Java NIO Buffers

A Buffer object is a container for a fixed number of data. A channel is the entry through which I/O transmissions occur, and buffers are the source or destination of these data transmissions.

Buffer base

All buffers have four properties for information about the data elements that they contain.

• Capacity (capacity): The buffer can hold the maximum value of the data and cannot be changed after the buffer is created.
• Limit (upper bound): The first element of a buffer that cannot be read or written. Or, the count of existing elements in the buffer.
• Position (position): The index of the next element to be read or written. The call to get or put functions is updated.
• Mark (Mark): a memo location. Call Mark () to set the mark=postion. Call Reset () to set position= mark. The tag is undefined before setting (undefined).
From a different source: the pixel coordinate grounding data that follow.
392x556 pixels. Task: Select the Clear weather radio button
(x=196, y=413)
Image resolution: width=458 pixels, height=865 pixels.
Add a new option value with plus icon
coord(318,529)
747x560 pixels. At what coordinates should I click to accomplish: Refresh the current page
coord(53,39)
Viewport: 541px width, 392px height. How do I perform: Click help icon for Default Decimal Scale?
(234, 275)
These four attributes always follow the following relationship:

0 <= Mark <= position <= limit <= capacity

is a newly created Bytebuffer:

The position is set to 0, and the capacity and upper bounds are set to 10, so that the last byte that the buffer can hold. The tag was not originally defined. The capacity is fixed, but the other three properties can be changed when the buffer is used.
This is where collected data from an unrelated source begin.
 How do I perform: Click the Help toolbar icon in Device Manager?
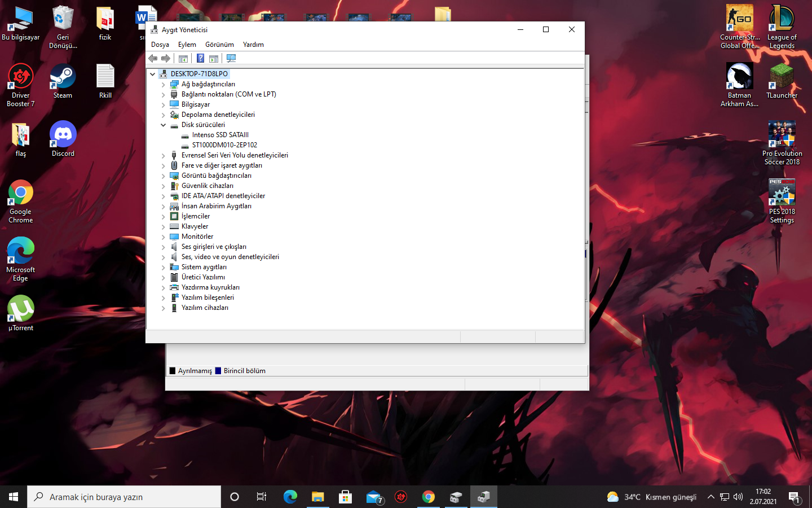click(200, 58)
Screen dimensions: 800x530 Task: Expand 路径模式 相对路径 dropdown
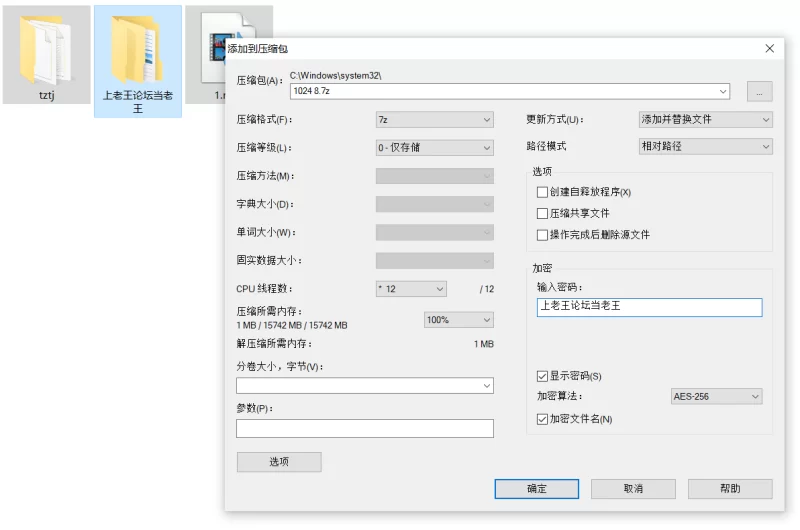coord(706,146)
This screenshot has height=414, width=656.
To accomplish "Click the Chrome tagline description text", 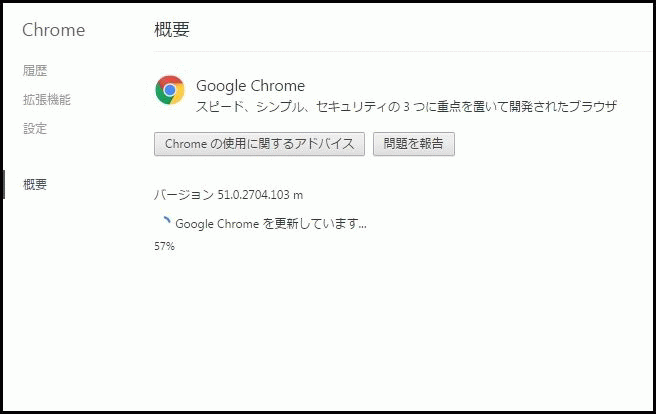I will (x=406, y=107).
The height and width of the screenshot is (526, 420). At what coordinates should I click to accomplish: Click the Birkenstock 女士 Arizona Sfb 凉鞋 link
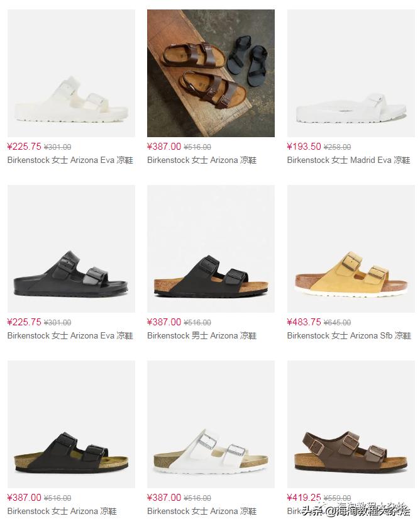coord(349,335)
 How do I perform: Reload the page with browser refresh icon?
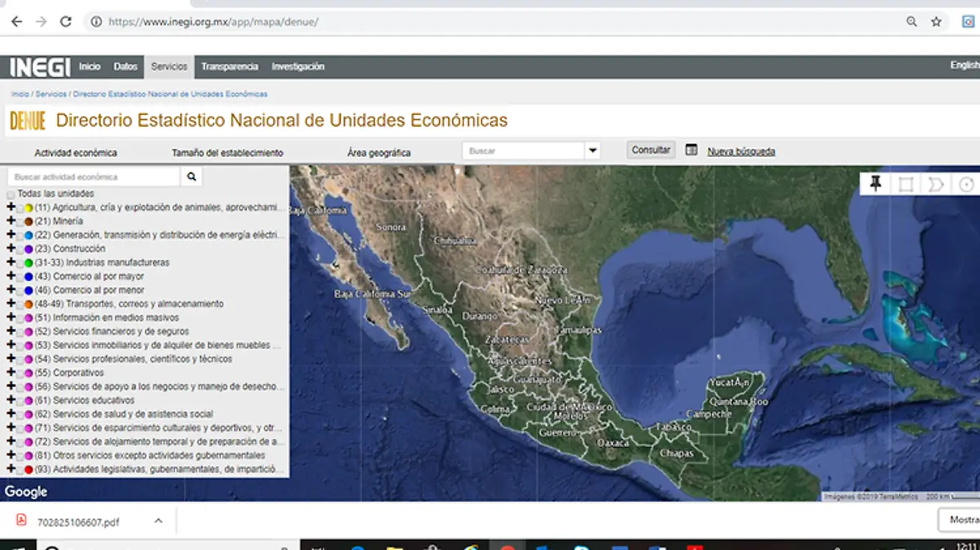click(x=65, y=22)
The following is the method signature for Buffer:

Public abstract class Buffer {public    final int capacity () {    } public    final int position () {    }    Public Final buffer position (int newposition) {    } public    final int. limit () {    } public    final buffer limit (int newl  Imit) {    } public    final buffer mark () {    } public    final buffer reset () {    } public    final buffer Clear () {    } public final    buffer Flip () {    } publicly final    buffer rewind () {    }    public final in T remaining () {    } public    final Boolean hasremaining () {    } public    abstract Boolean isreadonly ();    Public abstract Boolean HasArray ();    Public abstract Object Array ();    public abstract int Arrayoffset ();    Public abstract Boolean Isdirect ();}

The Buffer API listed above does not include a get () or put () function. Each Buffer class has these two functions, but the type of arguments they take, and the type of data they return, are unique to each subclass, so they cannot be declared abstractly in the top-level buffer class.
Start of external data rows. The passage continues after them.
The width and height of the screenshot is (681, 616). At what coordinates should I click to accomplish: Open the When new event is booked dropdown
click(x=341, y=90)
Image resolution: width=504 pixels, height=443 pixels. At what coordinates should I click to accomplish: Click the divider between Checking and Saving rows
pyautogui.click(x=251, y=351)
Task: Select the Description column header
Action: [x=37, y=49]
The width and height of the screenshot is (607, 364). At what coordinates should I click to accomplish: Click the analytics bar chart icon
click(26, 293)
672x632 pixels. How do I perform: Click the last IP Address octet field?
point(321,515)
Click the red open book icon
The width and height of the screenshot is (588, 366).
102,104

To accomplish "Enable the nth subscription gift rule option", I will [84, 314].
The following is the declaration of Bytebuffer:

Public abstract class Bytebuffer extends Buffer implements comparable{    //This is a partial API listing public    ABS tract byte get ();    public abstract byte get (int index);    Public abstract bytebuffer put (byte b);    Public abstract bytebuffer put (int index, byte b);}

An example looks at the storage of Bytebuffer:

Buffer.put ((byte) ' H '). Put ((byte) ' E '). put ((byte) ' L '). Put ((byte) ' O ');

If you do the following:

Buffer.put (0, (byte) ' M '). Put ((byte) ' W ');

When the buffer is full, to read the contents, we need to flip the buffer, we can call the Flip method, the following is the flip method in Bytebuffer:

Public final Buffer Flip () {        limit = position;        Position = 0;        Mark =-1;        return this;    }

The rewind () function is similar to flip (), but does not affect the upper bound property. It simply sets the position value back to 0. You can use rewind () to reread the data in the buffer that has been flipped.

The Hasremaining () method returns whether the upper bound of the buffer is currently reached.

The remaining () method returns the distance that the upper bound is reached.

The token of the buffer is undefined before the mark () function is called, and the value at the time of the call is set to the current position.

The reset () function sets the position to the current tag value. If the tag value is undefined, calling reset () causes the invalidmarkexception exception.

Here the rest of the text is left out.